Frequently Asked Questions

Is pdfcrack illegal to use?

It depends on where you live, but probably not as long as you only use it for documents that you have owners permission to use it on. In Sweden (where the author of pdfcrack lives) the usage is regulated by Lag (1960:729), 6 a kap. and most of the countries in EU have similar laws. The only supported usage of PDFCrack is, and will be, to recover passwords and/or content that you own but have lost access to.

Who might want to use PDFCrack?

Anyone who has forgotten his/her password to a PDF-document [s]he created. Data-archaeologists, Computer Forensics Professionals, people who want to test their password-strength and probably many more.

What would be a strong password for my PDF-file?

128 Bit, Revision 3 with at least 8 characters (preferably with numbers, both upper and lowercase and non alphabetic characters). Any 40-bit can be broken by a brute-force search of the keyspace and even though it is not yet supported by PDFCrack there are commercial applications that can break those within a couple of days.

Why did you write PDFCrack?

To learn more about the security of PDF-documents and as I was unable to open a pdf-file that I was the owner of, I began to write it. Later I understood that the problem with my pdf-file was a encoding-issue (the password was in iso-latin 1, and my viewer was trying with utf-8) but then I had already started, and as there was no program that could recover PDF-passwords that was Open Source or free so I thought that it might be of use for others and the rest is history.

Can I change/override/remove the copy/print/etc. restrictions with PDFCrack?

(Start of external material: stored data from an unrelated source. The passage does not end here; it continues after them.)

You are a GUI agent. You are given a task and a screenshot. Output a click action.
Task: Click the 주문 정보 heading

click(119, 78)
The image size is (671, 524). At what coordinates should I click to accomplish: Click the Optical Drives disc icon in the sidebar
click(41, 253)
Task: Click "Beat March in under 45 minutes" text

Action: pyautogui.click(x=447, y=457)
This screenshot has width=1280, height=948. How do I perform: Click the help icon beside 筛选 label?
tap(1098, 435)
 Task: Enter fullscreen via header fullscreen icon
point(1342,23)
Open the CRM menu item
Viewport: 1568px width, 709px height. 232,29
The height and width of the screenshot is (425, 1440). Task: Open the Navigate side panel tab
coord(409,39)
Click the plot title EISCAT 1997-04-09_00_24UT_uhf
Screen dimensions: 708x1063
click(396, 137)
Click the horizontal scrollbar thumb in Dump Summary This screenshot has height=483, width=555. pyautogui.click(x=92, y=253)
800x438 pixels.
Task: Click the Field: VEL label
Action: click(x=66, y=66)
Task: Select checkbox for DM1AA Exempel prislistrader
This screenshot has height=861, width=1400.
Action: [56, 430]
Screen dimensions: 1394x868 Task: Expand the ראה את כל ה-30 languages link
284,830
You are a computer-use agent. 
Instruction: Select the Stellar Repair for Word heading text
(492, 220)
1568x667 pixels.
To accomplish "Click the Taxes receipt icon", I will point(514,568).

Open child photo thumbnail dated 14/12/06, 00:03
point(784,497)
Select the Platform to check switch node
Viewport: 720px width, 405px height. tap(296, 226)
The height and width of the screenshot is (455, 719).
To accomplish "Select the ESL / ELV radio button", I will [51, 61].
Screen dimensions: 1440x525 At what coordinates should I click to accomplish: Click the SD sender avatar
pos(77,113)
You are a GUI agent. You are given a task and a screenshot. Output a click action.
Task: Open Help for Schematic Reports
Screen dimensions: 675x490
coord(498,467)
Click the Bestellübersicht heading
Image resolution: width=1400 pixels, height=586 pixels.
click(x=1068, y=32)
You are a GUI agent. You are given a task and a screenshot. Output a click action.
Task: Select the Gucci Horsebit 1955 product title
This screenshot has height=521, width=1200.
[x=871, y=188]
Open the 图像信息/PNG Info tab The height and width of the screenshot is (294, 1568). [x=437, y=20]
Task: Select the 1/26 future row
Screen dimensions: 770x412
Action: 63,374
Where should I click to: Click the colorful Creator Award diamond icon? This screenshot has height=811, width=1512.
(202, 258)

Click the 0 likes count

No, and support for that will not be added. If you want to recover a document you can recover the owner-password and then use another tool for decrypting and/or changing the permissions. PDFCrack is a tool for recovering the information with the owners consent, not overriding the allowed usage. It would probably also be illegal to distribute PDFCrack in many countries if this was added.

How do I save the state of my pdfcrack job?

Abort pdfcrack by sending a SIGINT-signal to the pdfcrack process. On many platforms this is done by pressing Ctrl-C in the terminal that runs the software and on most Unix/Linux systems you can also do kill -2 PID where PID is the Process ID of pdfcrack.

Does PDFCrack support bruteforcing the RC4 Keyspace?

Not yet. But if good support to handle the pdf-structure is added it would be a simple thing to add.

What is the default character set when bruteforcing?

Only the standard alphanumerical characters ([a-zA-Z0-9]). This is to speed up the process for almost all standard documents. You can define your own character set by using -c as a argument followed by all the characters you wish to include in your set. Please note that you must have the correct encoding set (usually iso latin 1) and escape all special characters correctly.

Does PDFCrack support distributed and/or multicore/multicpu-systems?

Not yet. The project is open for contributions! ;)
Distributed workloads can be done by some clever working with the save-files though but I have not tried it.


No, but you are welcome to write a frontend for it

Does it work in Windows?

Not yet. Feel free to make it work and send a patch. It can be built under Cygwin though and a kind user posted some unofficial binaries on the project forums that you might want to try.